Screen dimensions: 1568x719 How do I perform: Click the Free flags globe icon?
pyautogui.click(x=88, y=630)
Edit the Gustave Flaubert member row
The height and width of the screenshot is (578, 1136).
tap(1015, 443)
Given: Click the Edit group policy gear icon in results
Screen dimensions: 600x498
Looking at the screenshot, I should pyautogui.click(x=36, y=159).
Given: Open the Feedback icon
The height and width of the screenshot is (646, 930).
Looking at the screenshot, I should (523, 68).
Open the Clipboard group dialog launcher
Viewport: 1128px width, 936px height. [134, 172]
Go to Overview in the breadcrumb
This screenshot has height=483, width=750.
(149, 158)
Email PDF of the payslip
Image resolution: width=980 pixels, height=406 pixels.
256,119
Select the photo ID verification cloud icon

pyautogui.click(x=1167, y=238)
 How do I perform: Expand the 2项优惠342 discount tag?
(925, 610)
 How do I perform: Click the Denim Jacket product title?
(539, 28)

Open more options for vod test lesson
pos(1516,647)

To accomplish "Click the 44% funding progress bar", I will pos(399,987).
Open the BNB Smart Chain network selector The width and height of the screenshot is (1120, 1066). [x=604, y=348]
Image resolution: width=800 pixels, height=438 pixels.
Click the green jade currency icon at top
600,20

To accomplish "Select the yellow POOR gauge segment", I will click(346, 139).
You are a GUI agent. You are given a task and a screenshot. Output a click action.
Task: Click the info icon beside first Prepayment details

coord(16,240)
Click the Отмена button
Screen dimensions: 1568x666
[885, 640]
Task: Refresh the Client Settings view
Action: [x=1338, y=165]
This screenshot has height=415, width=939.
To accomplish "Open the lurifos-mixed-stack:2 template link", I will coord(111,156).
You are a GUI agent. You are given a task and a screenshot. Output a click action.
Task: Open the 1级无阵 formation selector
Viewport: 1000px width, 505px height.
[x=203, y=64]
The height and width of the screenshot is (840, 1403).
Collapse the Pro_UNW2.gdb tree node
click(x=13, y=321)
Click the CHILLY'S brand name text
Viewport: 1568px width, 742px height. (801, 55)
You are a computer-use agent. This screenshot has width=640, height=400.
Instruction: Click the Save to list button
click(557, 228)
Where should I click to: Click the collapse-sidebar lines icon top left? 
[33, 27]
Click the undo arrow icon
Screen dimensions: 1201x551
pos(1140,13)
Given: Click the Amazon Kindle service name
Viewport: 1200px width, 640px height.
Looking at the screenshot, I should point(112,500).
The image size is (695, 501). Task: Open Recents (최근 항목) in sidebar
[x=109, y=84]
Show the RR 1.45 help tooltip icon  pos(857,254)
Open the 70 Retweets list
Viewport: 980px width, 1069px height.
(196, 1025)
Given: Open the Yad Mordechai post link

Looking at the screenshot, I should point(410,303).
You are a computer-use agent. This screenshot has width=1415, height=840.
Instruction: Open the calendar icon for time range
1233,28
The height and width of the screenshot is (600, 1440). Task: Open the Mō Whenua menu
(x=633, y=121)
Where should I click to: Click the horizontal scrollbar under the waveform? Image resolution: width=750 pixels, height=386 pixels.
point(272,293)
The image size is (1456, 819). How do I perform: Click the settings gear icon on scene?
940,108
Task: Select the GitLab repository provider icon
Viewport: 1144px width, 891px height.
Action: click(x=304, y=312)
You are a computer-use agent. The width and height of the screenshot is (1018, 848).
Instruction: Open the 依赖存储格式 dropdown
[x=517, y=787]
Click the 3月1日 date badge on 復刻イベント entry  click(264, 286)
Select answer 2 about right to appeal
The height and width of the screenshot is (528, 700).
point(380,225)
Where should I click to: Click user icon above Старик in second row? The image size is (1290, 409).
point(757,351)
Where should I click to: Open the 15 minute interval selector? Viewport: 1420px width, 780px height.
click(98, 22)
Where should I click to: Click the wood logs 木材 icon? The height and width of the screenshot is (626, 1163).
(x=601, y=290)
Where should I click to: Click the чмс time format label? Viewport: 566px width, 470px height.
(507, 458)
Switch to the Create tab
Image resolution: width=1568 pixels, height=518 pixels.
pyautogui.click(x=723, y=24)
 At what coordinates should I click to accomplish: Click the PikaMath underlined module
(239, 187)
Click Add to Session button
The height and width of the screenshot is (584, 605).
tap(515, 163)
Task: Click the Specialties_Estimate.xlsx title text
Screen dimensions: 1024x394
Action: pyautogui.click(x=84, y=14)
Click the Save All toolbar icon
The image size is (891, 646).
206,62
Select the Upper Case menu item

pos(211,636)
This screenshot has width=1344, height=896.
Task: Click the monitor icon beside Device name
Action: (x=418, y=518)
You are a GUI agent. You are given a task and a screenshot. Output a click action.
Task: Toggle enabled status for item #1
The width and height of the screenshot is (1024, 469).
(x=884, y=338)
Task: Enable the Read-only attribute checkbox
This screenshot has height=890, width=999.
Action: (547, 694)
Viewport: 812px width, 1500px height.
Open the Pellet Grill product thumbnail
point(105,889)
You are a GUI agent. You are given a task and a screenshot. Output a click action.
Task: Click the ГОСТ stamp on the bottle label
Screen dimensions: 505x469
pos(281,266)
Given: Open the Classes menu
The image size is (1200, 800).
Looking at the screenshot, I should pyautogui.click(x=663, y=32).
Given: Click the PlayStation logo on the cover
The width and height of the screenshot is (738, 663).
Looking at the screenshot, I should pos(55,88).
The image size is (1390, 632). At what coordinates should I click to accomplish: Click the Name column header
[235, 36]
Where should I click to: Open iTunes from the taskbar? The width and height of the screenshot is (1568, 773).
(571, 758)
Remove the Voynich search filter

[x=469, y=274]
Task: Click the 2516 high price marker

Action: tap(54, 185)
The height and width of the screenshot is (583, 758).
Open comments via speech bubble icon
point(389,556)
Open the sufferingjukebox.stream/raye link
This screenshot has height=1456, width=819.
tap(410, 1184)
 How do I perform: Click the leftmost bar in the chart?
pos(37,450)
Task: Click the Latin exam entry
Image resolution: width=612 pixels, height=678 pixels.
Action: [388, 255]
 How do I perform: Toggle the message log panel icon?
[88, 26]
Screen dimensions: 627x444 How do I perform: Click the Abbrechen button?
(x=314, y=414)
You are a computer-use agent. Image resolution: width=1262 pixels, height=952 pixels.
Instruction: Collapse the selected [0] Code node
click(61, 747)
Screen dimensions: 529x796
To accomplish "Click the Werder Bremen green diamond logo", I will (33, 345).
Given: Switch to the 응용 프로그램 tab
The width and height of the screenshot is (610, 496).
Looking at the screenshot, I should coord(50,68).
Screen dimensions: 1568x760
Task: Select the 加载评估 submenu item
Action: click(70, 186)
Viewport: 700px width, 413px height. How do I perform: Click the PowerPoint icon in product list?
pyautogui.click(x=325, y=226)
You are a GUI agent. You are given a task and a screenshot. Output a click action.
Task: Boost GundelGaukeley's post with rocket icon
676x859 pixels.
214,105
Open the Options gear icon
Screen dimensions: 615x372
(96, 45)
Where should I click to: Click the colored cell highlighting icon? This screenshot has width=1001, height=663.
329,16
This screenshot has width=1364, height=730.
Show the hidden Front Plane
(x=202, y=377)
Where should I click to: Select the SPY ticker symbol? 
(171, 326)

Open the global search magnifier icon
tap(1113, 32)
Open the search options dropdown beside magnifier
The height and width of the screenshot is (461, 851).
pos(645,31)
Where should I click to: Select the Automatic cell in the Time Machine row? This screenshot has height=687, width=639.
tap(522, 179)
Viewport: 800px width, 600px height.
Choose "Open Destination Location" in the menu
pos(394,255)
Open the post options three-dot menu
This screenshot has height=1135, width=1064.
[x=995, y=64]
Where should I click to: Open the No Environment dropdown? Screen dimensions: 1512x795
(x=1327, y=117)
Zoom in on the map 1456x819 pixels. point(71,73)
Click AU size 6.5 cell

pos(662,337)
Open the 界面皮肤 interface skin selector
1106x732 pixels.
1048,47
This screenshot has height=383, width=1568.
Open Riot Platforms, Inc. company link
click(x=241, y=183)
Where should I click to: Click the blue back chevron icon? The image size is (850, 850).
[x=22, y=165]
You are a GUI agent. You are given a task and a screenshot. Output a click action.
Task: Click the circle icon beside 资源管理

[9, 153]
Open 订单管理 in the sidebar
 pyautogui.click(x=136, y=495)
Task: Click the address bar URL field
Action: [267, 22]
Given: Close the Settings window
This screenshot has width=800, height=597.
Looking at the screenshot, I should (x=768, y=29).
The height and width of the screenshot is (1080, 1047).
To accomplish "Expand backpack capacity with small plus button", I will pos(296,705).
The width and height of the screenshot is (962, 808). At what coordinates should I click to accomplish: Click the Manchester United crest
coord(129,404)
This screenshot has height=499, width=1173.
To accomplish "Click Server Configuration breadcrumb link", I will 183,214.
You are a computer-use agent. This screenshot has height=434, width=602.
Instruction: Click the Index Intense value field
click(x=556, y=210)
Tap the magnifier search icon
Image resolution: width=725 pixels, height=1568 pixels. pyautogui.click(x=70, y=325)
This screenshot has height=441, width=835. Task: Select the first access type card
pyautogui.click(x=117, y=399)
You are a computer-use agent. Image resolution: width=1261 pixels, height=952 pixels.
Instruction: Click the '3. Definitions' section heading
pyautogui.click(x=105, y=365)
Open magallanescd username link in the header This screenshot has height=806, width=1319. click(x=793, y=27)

What the task requires
Find all lines holding the word "with" in the records above and copy them.

Answer section
Task: Boost GundelGaukeley's post with rocket icon
To accomplish "Expand backpack capacity with small plus button", I will pos(296,705).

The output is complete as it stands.